------ Provided data

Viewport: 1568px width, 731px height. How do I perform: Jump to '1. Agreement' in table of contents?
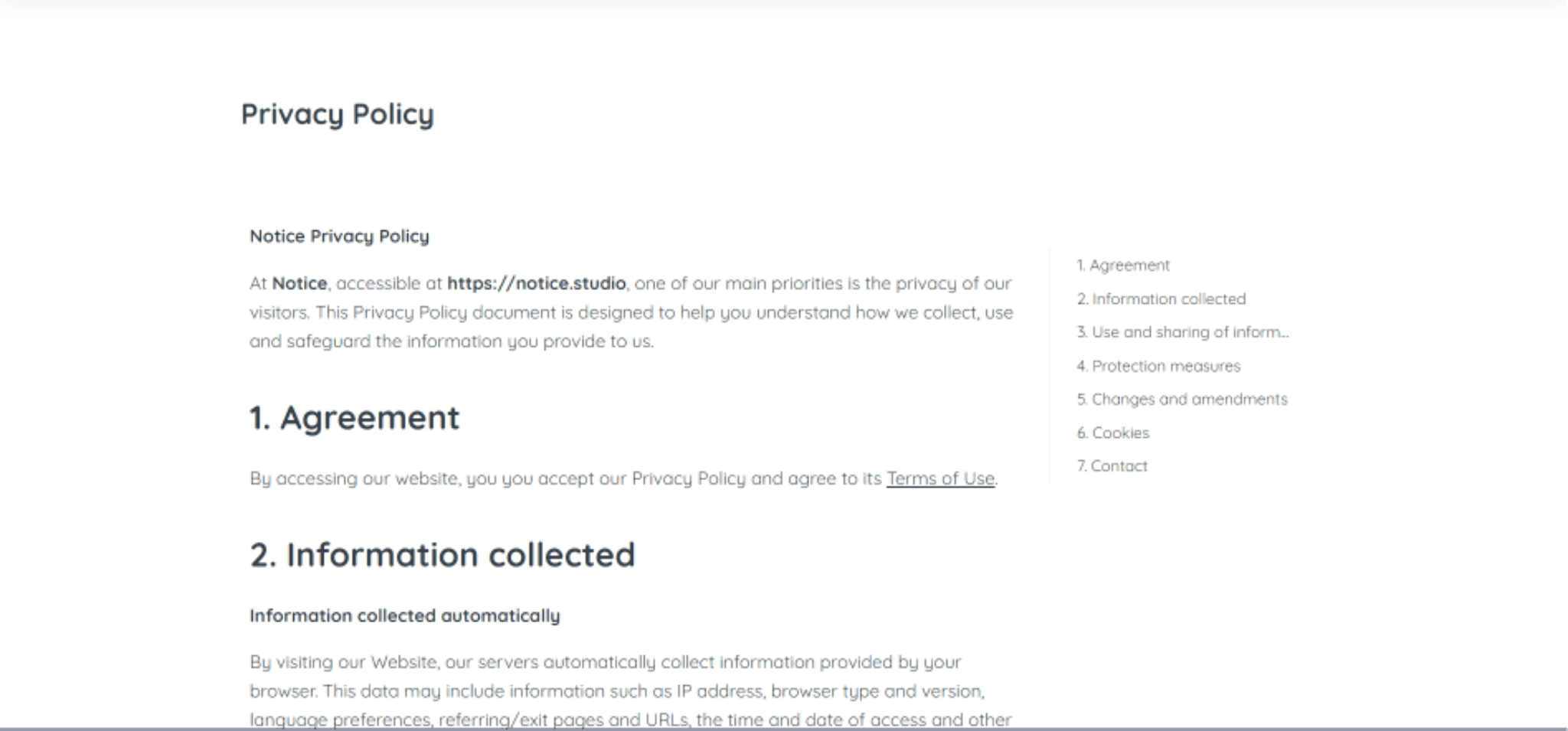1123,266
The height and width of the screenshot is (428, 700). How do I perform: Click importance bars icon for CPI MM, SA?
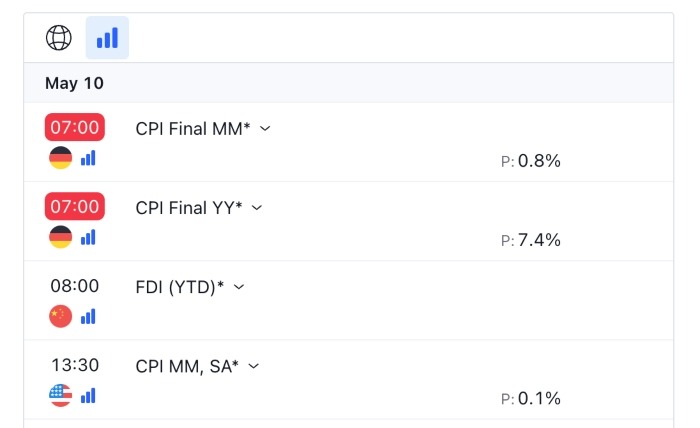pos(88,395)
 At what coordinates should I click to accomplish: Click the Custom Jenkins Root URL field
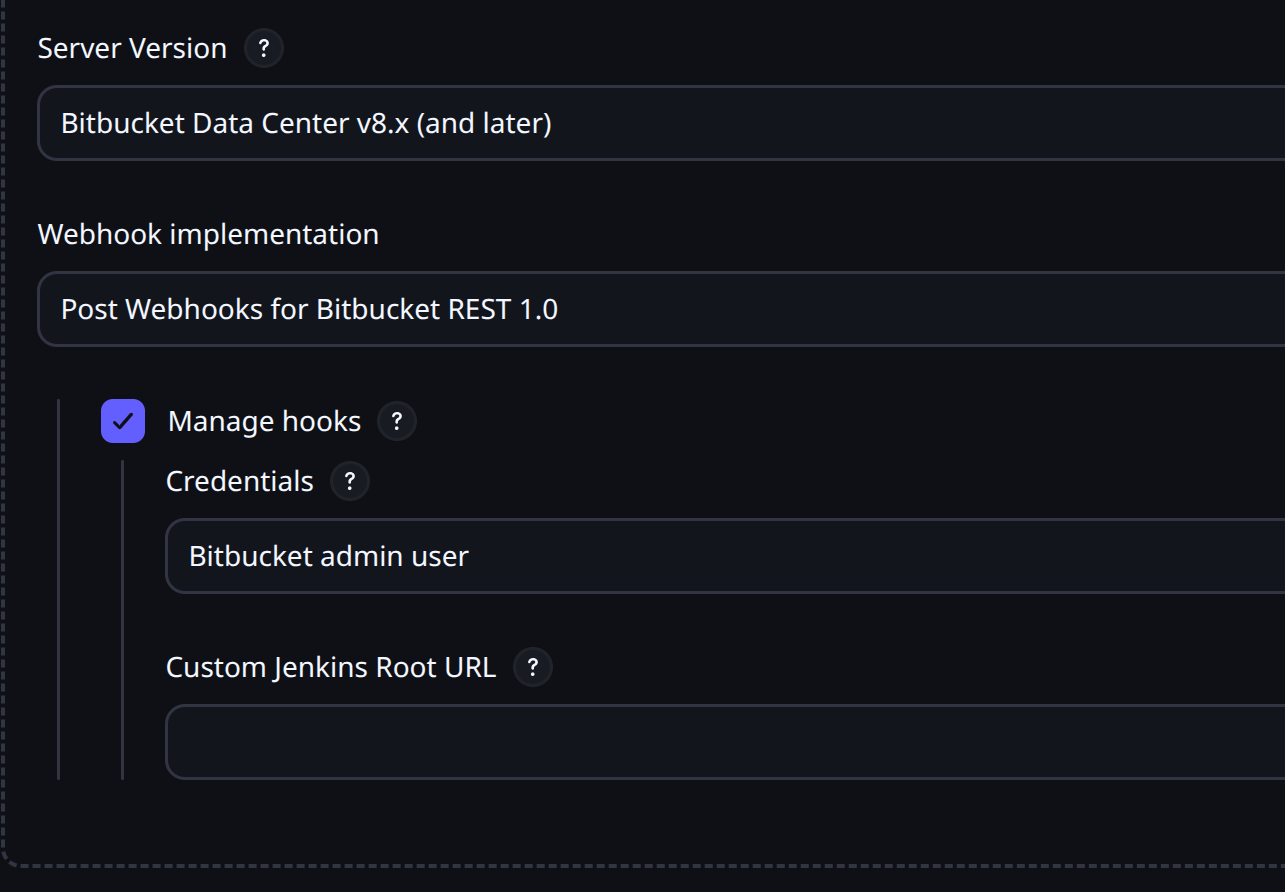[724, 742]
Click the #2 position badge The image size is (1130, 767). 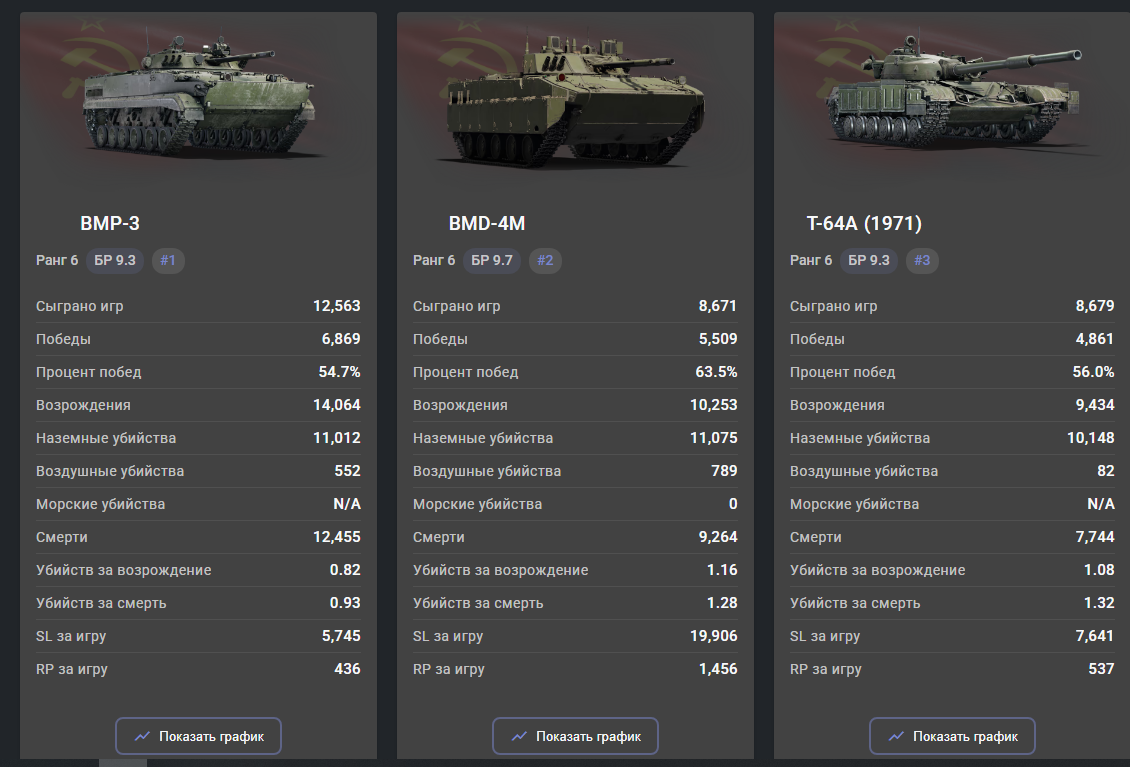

------------

• _Task goal_
Return the records above verbatim, images excluded.

• _Exercise output_
Viewport: 1568px width, 731px height. How do I perform: Jump to '1. Agreement' in table of contents?
1123,266
The height and width of the screenshot is (428, 700). How do I perform: Click importance bars icon for CPI MM, SA?
pos(88,395)
 At what coordinates should I click to accomplish: Click the Custom Jenkins Root URL field
[724, 742]
Click the #2 position badge The image size is (1130, 767). 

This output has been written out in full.